Randy Trask got some belly laughs by saying, “Maybe you haven’t heard, but the new GED Test has its critics.” He is willing to take the concerns about volume & passing rates head on.
I decided to turn off my phone during sessions to avoid distraction so you’ll get the best of my hand-written notes:
Concern 1: Computer-based testing.
GEDTS is considering offering a basic digital literacy certification at low or now cost for GED Testing centers.
Concern 2: The test is too hard, particularly Math.
The most missed GED Test items show that test takers aren’t struggling with high level College & Career Readiness questions, but with skills currently taught in 6th grade level math classes.
75% of adults in the GED pipeline start at the adult basic education level. “The math test isn’t too hard, but we have to equip adults for those skills.”
Concern 3: Lower testing volume & passing rates.
“Before computer-based testing, we wouldn’t know this information for 18 months, so we’d get 2014 results now. Thanks to GED Analytics, panic mode set in about January . Reporters picked it up and it became a great story.

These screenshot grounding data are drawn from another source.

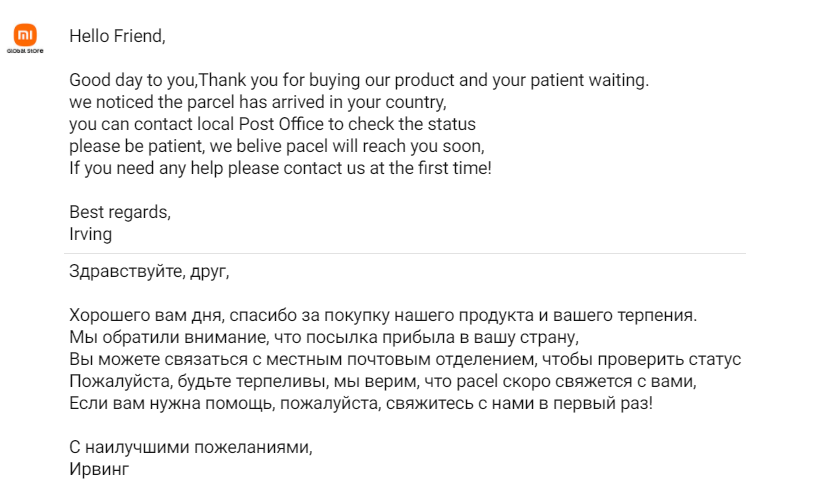The image size is (833, 486).
Task: Click the English signature 'Irving'
Action: (90, 234)
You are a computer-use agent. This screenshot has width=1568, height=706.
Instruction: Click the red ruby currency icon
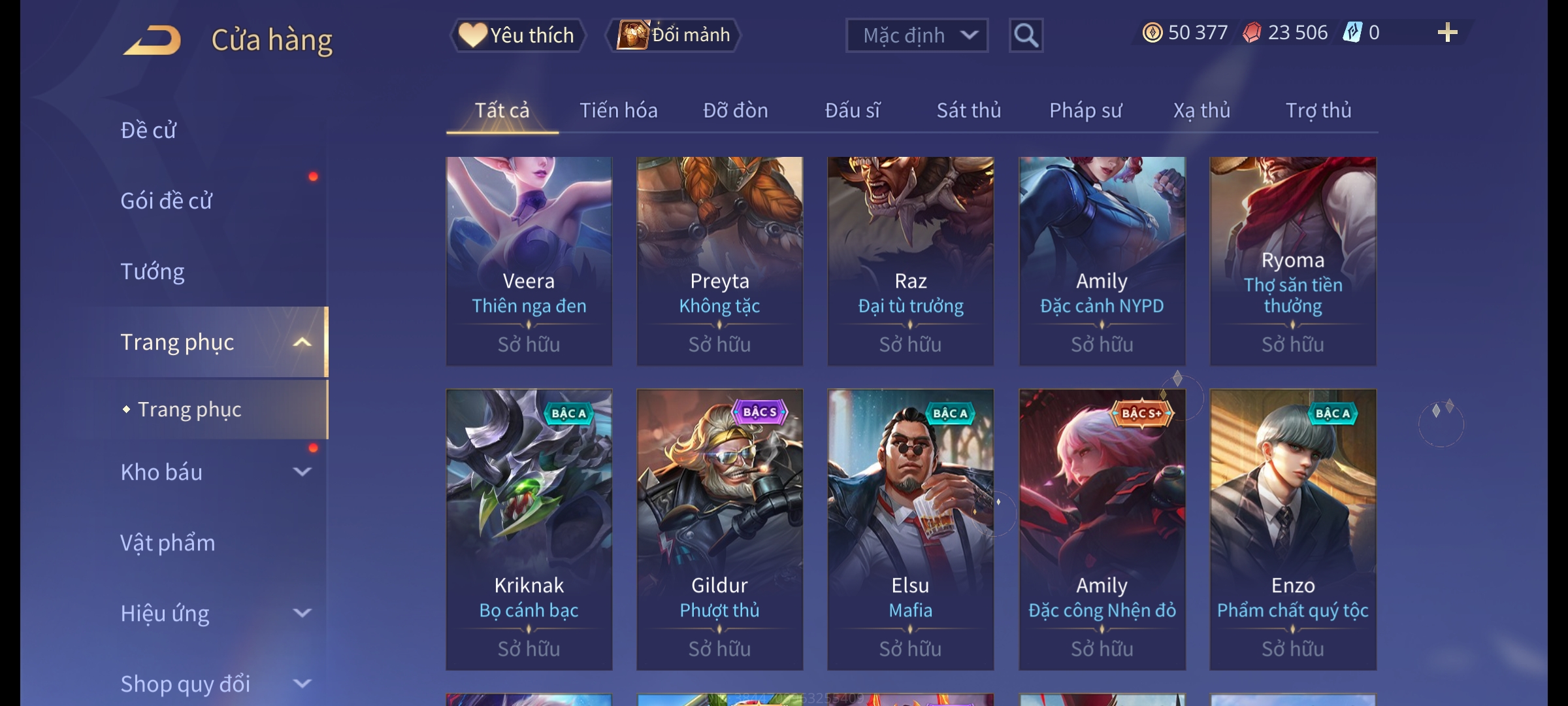click(1252, 33)

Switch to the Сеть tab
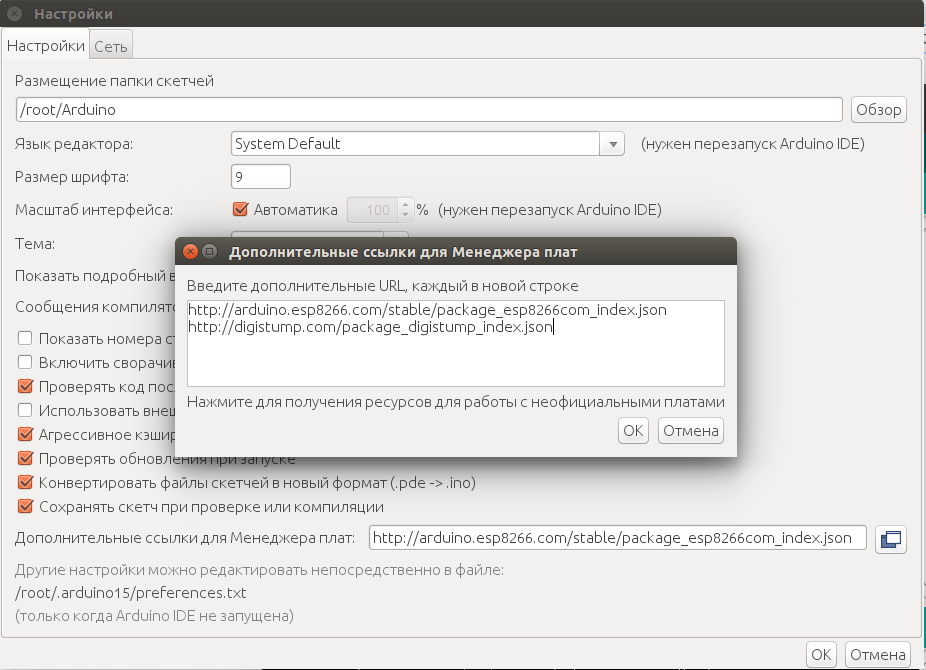click(111, 46)
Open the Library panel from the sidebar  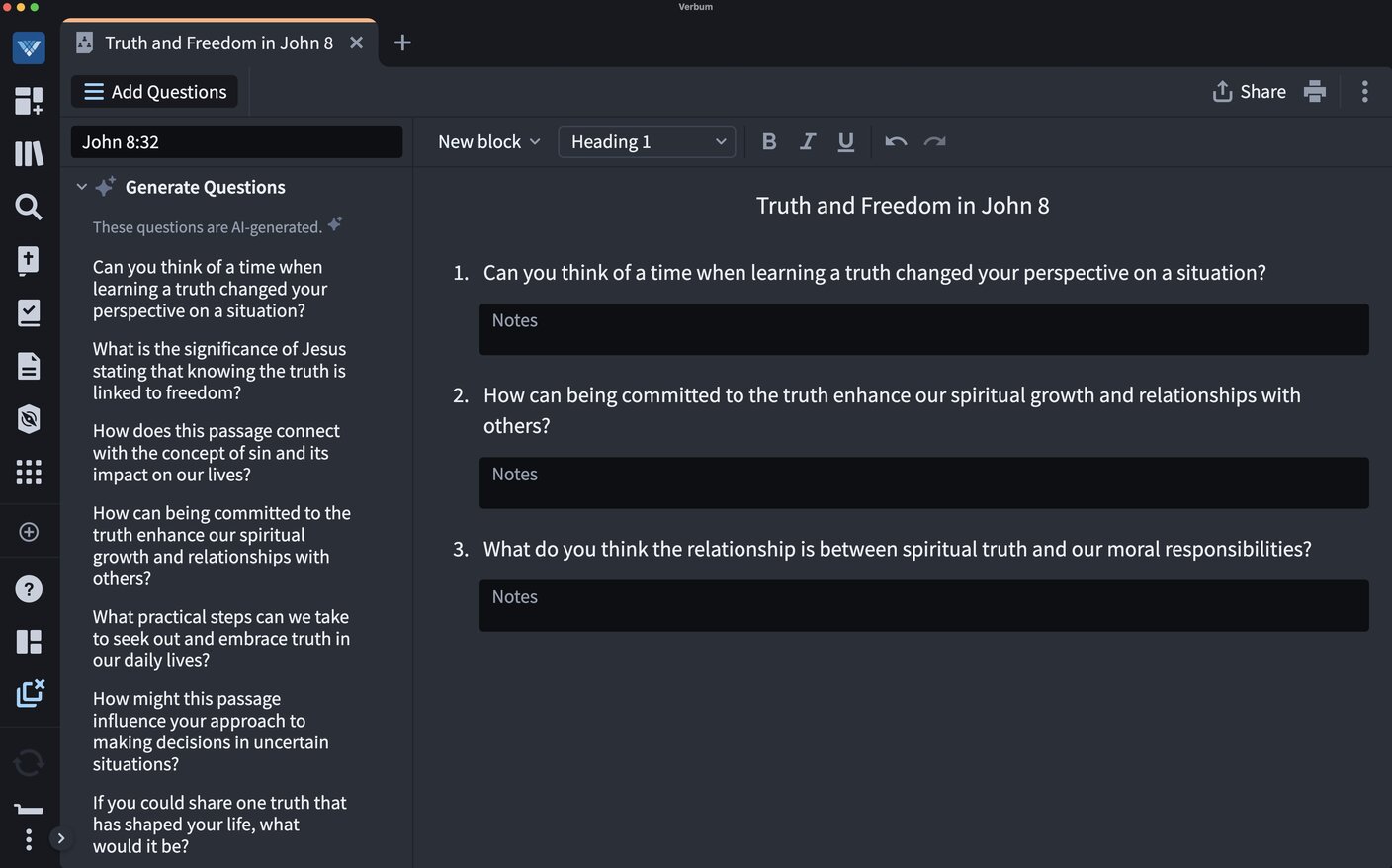click(x=29, y=153)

“We shocked the system in 2014 and we have been really, really good at scaring people the past couple years.” We need to increase confidence to get more people into the pipeline.
Big agenda items moving forward:
How do we get adult education more funding?
He highlighted Essential Education customer Academy of Hope in Washington DC’S Ward 5 as a district – funded adult charter school. What policy and attitudes need to change to expand this funding model?
The GED is proving sufficient for college readiness. ACE has recommended that all colleges accept the Honors score on the GED Test without requiring placements tests or remedial classes.